▶ PROVIDED PASSAGE:
Substitution of section 19 of Act 1 of 1985 19. The following section is hereby substituted for section 19 of the principal Act:

"Disclosure of information by issuers of securities which are listed

19. (1)(a) The president **of a stock exchange** may, <<by notice in writing,>> require any **person** <<issuer>> whose securities are included in the list referred to in section 16(a) to disclose to him, within a period specified **by him, such**
<<in such notice, any>> information at such **person's**
<<issuer's>> disposal **as the president may determine, and if the president is satisfied, after such person has had**
<<pertaining to such securities or to the affairs of that issuer
which is in the public interest and, after giving such issuer>> an opportunity of making representations to him, **that the disclosure of that information to the registered holders of the securities in question will be in the public interest, he may by
notice in writing require such person to disclose that
information within the period specified in the notice** <<require such issuer to disclose that information to the registered
holders of the securities in question within a further period
specified in the said notice.>>

(b) If such **person** <<issuer>> has any objection to the disclosure of the information in question to the president or such registered holders, such **person** <<issuer>> may, after notice in writing thereof to the president, and within the **relative** <<relevant>> period so specified by the president, submit the information required
by or furnished to the president, as the case may be, to the Registrar, together with a statement of the reasons for such **person's**
<<issuer's>> objection, and if the Registrar is satisfied, after such
**person has** <<issuer and the president>> had an opportunity of making representations to the Registrar, that the disclosure of the information in question to the registered holders of the securities in question will be in the public interest, the Registrar may by notice in writing require such **person** <<issuer>> so to disclose that information and to disclose it to the committee **of the stock exchange** within the period specified in the notice.

▶ MATERIAL:

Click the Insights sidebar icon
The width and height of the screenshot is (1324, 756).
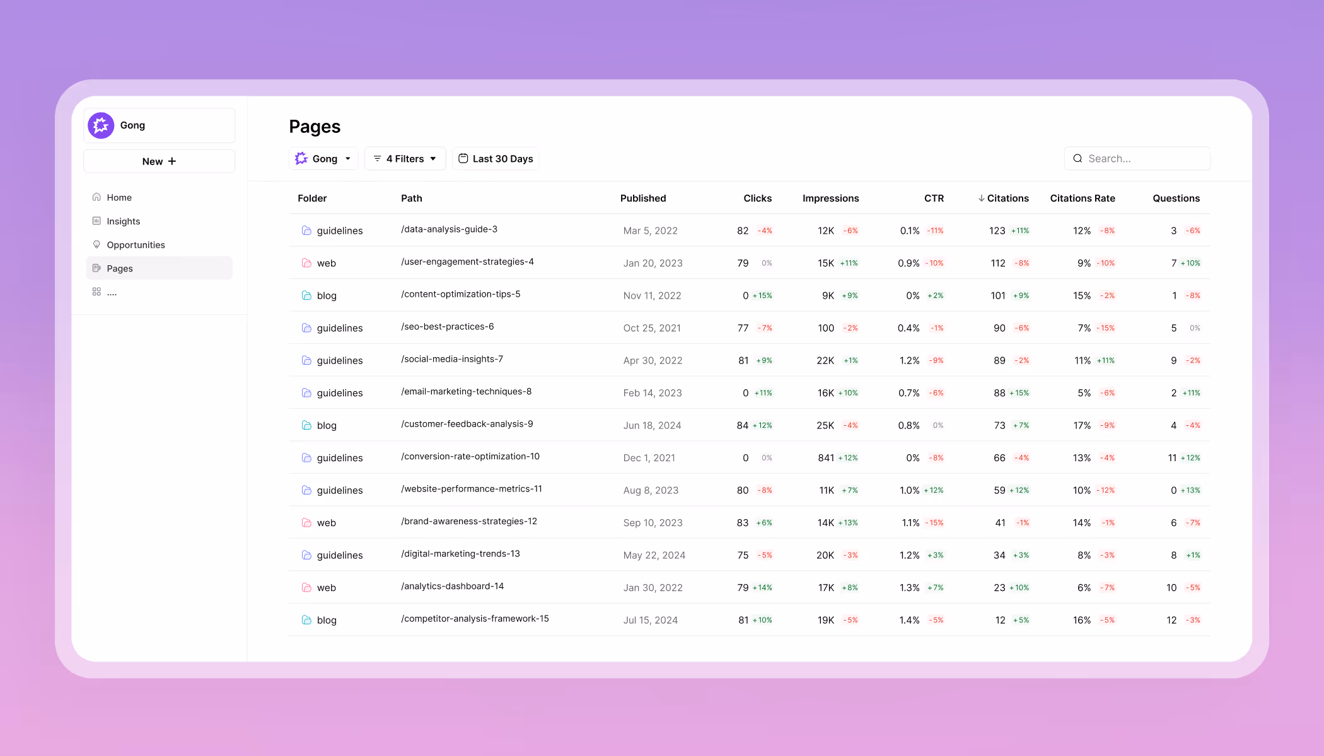(96, 221)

▶ DIRECTIVES:
A - Using the securities disclosure text, answer each question briefly:
(i) Which section of the principal Act is replaced?
(ii) Which section refers to the list that the securities must be included in?
(iii) To whom may an objecting issuer submit the information, and what must go with it?
B - Translate this sentence from the securities disclosure text into French: "The following section is hereby substituted for section 19 of the principal Act."

▶ SOLVED PROBLEMS:
A -
(i) Section 19 of the principal Act (Act 1 of 1985).
(ii) Section 16(a).
(iii) To the Registrar, together with a statement of the reasons for the objection.

B - L'article suivant remplace par la présente l'article 19 de la loi principale.